Il rischio dei "criteri di priorità"
"Prevedere criteri di priorità come obbligatori e vincolanti per tutti i magistrati dell'ufficio del pubblico ministero, a meno che non si debbano prevedere soltanto per una attribuzione formale e soltanto perché poi non si rispettino, ma ciò sarebbe inaccettabile, significa attribuire al Procuratore della Repubblica scelte di politica criminale che non competono al magistrato".
"Che cosa succede se un Procuratore della Repubblica indica come criteri di priorità obbligatori la trattazione di affari diversi rispetto all'ipotesi di reati contro la Pubblica amministrazione, di corruzione o di altri reati, che in determinati territori assumono una connotazione particolarmente grave? - si è domandato con forza Di Matteo - Che cosa succede se il Procuratore della Repubblica, attraverso l'attribuzione, finisca per compiacere o per volersi ingraziare i favori di una determinata parte politica o, peggio ancora, di determinati potentati economici?

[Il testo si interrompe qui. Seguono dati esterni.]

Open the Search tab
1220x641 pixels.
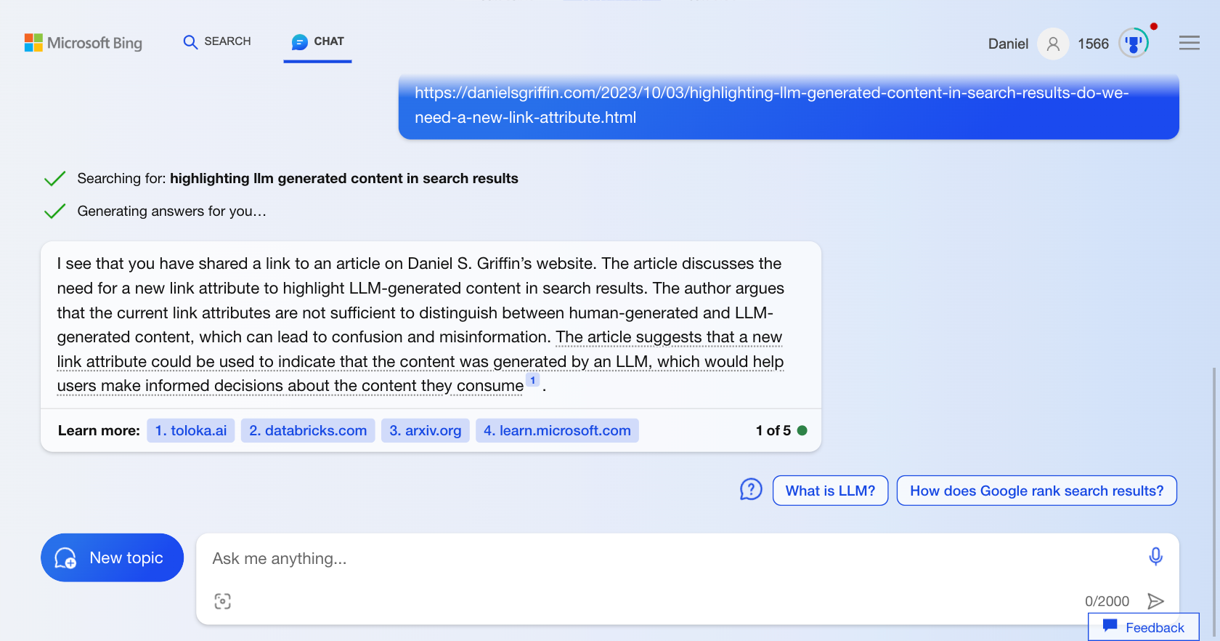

Capisco che le visioni possono essere difficili, diverse e tutte rispettabili. Però non mi vede favorevole il dato che in questo parere, questa previsione, sia scivolata come acqua sul marmo. Qui stiamo parlando dei massimi sistemi. Io sono assolutamente scettico nella previsione dei criteri di priorità e credo che il dibattito debba essere particolarmente approfondito. Perché dalla risoluzione e dalla soluzione che troveremo a questi problemi può dipendere una parte significativa dell'andamento degli affari di giustizia, e per le attività delle Procure della Repubblica per i prossimi decenni".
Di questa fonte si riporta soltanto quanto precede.